[What you are asked to do] Rewrite the part of the motorway text that opens with the words containing "The groundbreaking ceremony" and closes with "in Khyber Pakhtunkhwa.", substituting "foundation-stone ceremony" for "groundbreaking ceremony".

Reading text below:

The groundbreaking ceremony took place in May 2016. The four-lane controlled access motorway extends from the Hakla Interchange on the M-1 Motorway, near Fateh Jang in Punjab, to Dera Ismail Khan in Khyber Pakhtunkhwa.

From Hakla, the motorway extends in a southwestern direction, passing through the towns of Pindi Gheb, Jand, Tarap, and Mianwali. The route transverses the Sindh Sagar Doab region, and crosses the Indus River near Mianwali before entering into Khyber Pakhtunkhwa. The motorway continues onwards before terminating near the town of Yarik, just north of Dera Ismail Khan.

At the southern terminus of the new Islamabad-Dera Ismail Khan motorway, the N-50 National Highway will also be upgraded between Dera Ismail Khan-Zhob and between Zhob-Quetta.

==Specifications==
The motorway has 11 interchanges, 36 bridges, 33 flyovers and 119 underpasses. It also has a 100-meter-wide right of way in order to widen the four lane road to six lanes in future as traffic volume increases.

==Road safety==
Various commuters have identified an exact spot on M-14 where multiple crashes had taken place until January 2022. As a result, the NHA initiated a technical investigation to discover any technical fault on the road surface. The investigation has turned up only over-speeding in rain as the cause of crashes in that particular section of the road.

End of Reading text.
Supplied entries below:

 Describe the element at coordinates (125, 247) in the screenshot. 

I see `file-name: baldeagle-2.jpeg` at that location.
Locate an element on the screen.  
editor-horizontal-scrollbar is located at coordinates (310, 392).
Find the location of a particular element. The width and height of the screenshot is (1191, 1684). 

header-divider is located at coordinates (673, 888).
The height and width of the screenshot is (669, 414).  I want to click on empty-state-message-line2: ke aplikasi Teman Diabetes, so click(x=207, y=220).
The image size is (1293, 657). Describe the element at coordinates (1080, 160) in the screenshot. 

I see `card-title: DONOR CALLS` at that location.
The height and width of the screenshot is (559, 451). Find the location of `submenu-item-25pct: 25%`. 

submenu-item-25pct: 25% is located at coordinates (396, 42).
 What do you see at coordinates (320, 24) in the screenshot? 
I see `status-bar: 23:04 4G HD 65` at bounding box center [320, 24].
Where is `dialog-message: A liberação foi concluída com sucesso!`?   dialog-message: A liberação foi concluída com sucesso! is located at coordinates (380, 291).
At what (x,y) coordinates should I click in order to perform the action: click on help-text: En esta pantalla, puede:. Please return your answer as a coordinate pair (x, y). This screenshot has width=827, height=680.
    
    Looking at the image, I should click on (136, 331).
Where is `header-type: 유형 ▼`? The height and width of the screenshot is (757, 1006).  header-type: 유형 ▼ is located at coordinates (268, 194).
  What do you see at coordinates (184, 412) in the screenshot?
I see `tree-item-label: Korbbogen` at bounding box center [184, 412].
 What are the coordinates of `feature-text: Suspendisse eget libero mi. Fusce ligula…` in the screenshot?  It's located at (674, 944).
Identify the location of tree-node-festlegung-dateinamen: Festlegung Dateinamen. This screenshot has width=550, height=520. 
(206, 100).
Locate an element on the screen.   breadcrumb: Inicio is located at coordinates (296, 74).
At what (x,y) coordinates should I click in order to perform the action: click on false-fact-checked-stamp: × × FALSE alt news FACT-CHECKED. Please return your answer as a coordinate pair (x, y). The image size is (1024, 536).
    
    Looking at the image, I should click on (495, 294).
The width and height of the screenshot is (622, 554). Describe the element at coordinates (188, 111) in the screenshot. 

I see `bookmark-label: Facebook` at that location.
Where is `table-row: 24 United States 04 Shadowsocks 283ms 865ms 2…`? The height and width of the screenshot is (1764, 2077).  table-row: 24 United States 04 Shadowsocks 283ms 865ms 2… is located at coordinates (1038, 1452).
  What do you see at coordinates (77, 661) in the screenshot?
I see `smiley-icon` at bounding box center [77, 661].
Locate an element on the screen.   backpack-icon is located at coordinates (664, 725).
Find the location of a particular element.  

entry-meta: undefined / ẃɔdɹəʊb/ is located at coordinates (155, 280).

End of Supplied entries.

[Response]
The foundation-stone ceremony took place in May 2016. The four-lane controlled access motorway extends from the Hakla Interchange on the M-1 Motorway, near Fateh Jang in Punjab, to Dera Ismail Khan in Khyber Pakhtunkhwa.